REQUIREMENT
Could you carry on the passage about AI in healthcare and privacy policy, picking up after its final sentence?

TEXT SECTION
☆ ☆ ☆ ☆
The use of AI in healthcare to do such things as improve diagnoses, mitigate staffing shortages, enhance consumer experience, promote faster learning and science advancement, streamline processes, and lessen the spread of disease is revolutionary. Policymakers may want to be cautious not to undervalue or forestall such potentially helpful innovation. At the same time, however, there are legitimate reasons to monitor AI’s uses, honor patient privacy, and be mindful of biases in AI applications. Promoting innovation while also protecting privacy will be one of the most important issues facing health policymakers in the next decade.
☆ ☆ ☆ ☆
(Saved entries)
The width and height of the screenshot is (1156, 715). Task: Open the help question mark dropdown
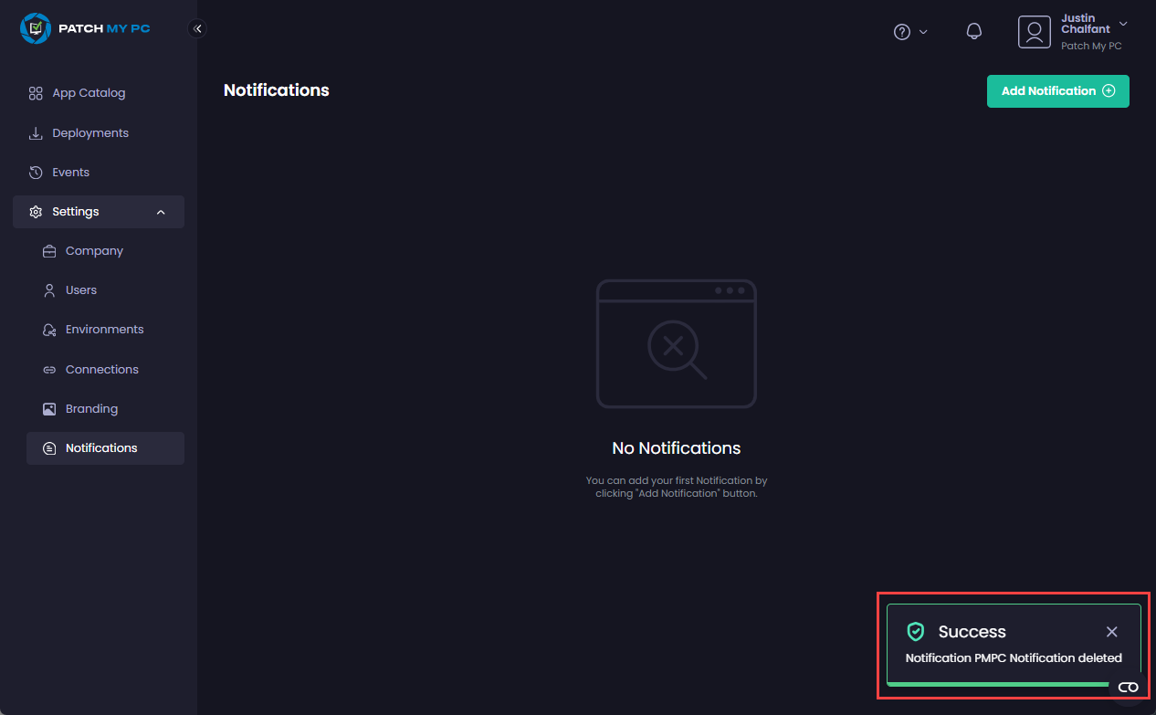(x=909, y=32)
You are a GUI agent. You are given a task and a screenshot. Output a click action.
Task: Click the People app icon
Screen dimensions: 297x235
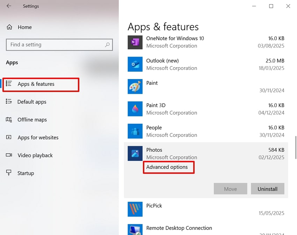point(135,131)
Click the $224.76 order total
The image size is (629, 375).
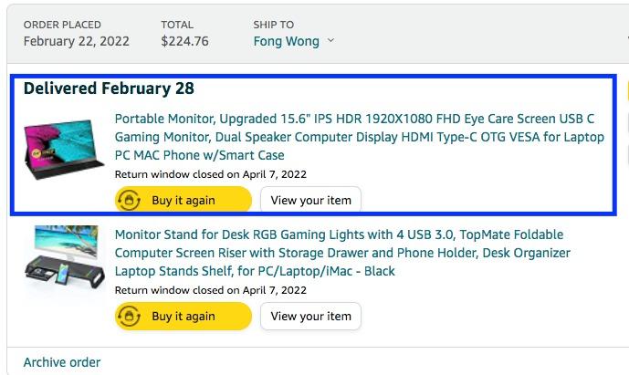(184, 41)
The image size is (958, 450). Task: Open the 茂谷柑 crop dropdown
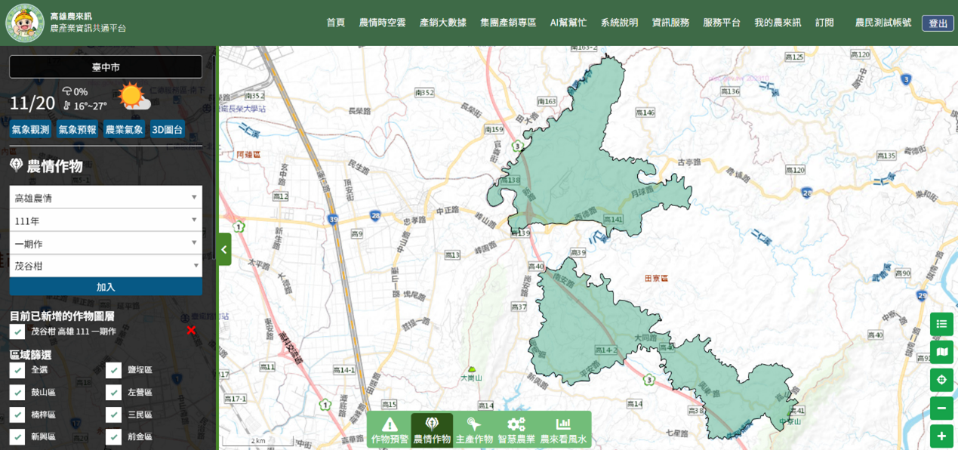pyautogui.click(x=106, y=266)
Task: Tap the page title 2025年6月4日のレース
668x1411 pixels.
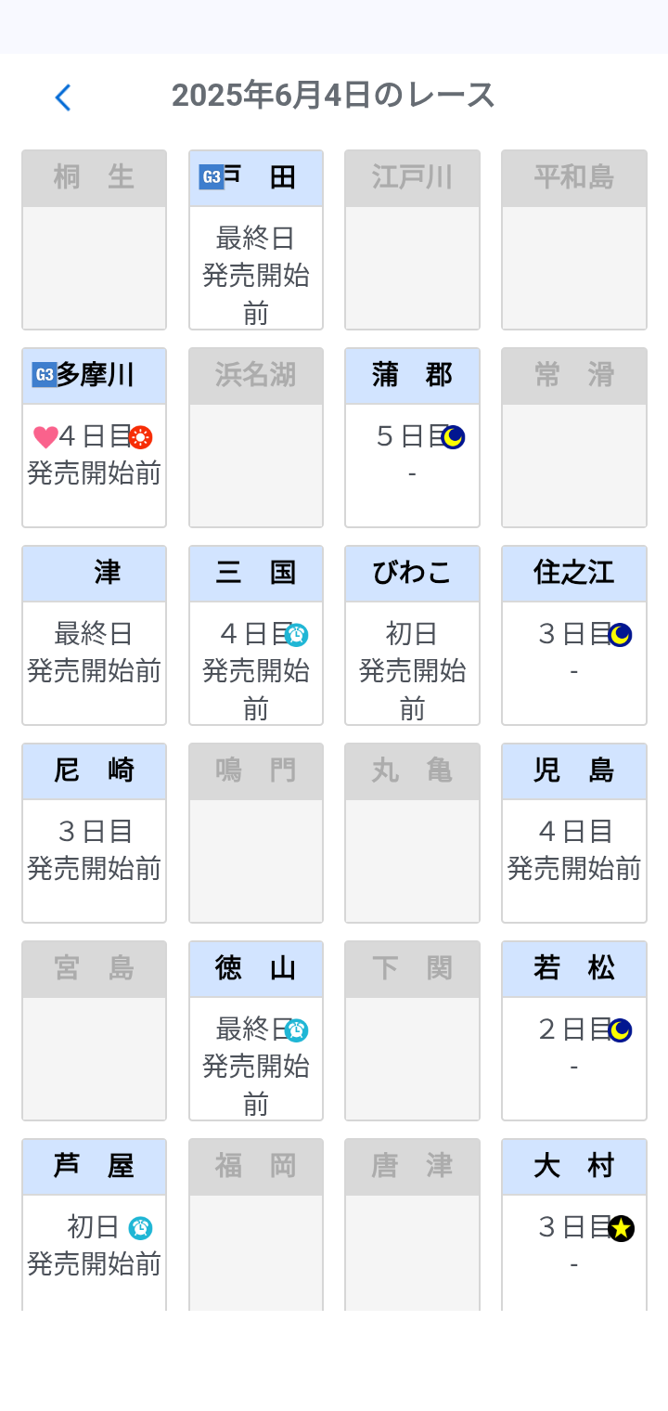Action: pos(334,96)
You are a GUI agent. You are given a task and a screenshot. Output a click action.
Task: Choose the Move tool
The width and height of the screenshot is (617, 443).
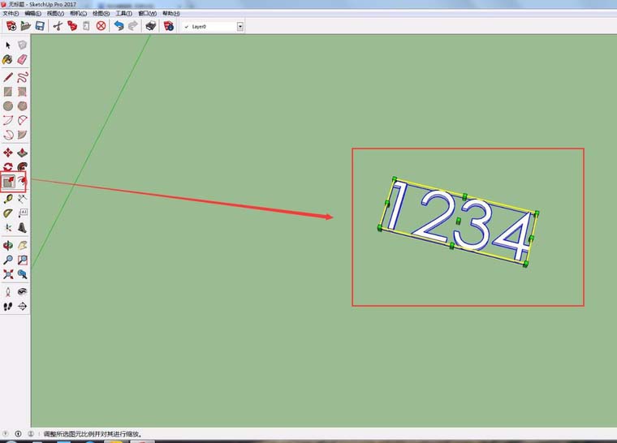pos(8,152)
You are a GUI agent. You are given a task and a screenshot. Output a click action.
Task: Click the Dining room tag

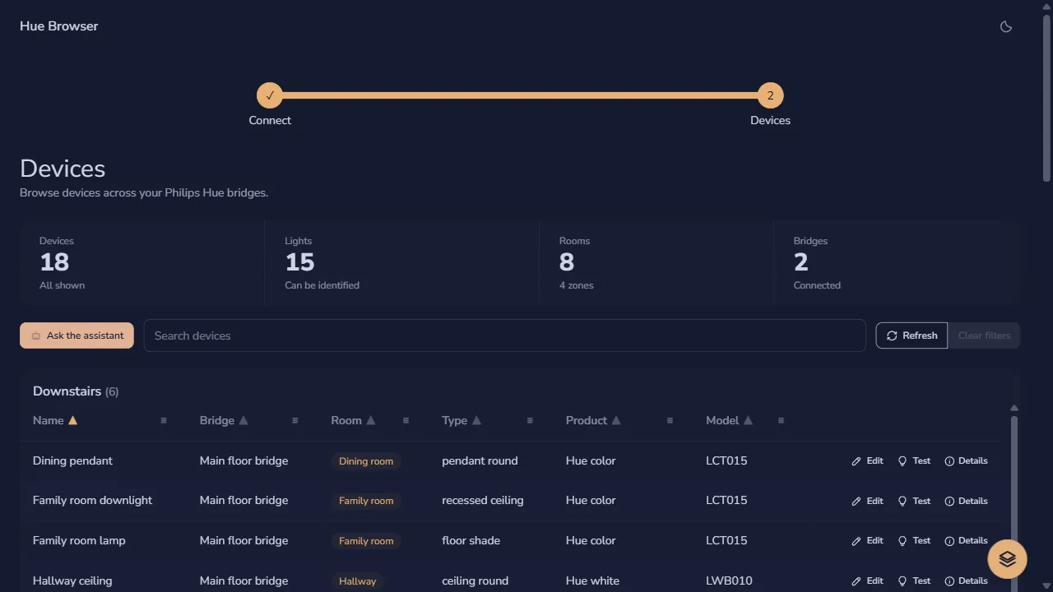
☆ ☆ ☆ ☆
ANSWER TO THIS PROBLEM
Courtney Burke is senior fellow for health policy at the Rockefeller Institute of Government

[1] Another way of categorizing AI was developed by Arend Hintze, who also defines AI in four main ways: 1) reactive machines, which have no memory and are task-specific (e.g., play chess, robots); 2) limited memory, which can store experiences and use them to inform future decisions (e.g., self-driving cars); 3) theory of mind, which can understand emotions and beliefs and predict human behavior, which is in its early stages of being used to improve tools like Chat GPT to understand emotion through language and which is still in early development; and self-aware, which exists only in theory (e.g., drones with actual emotions as depicted from various sci-fi movies, such as 2001 Space Odyssey).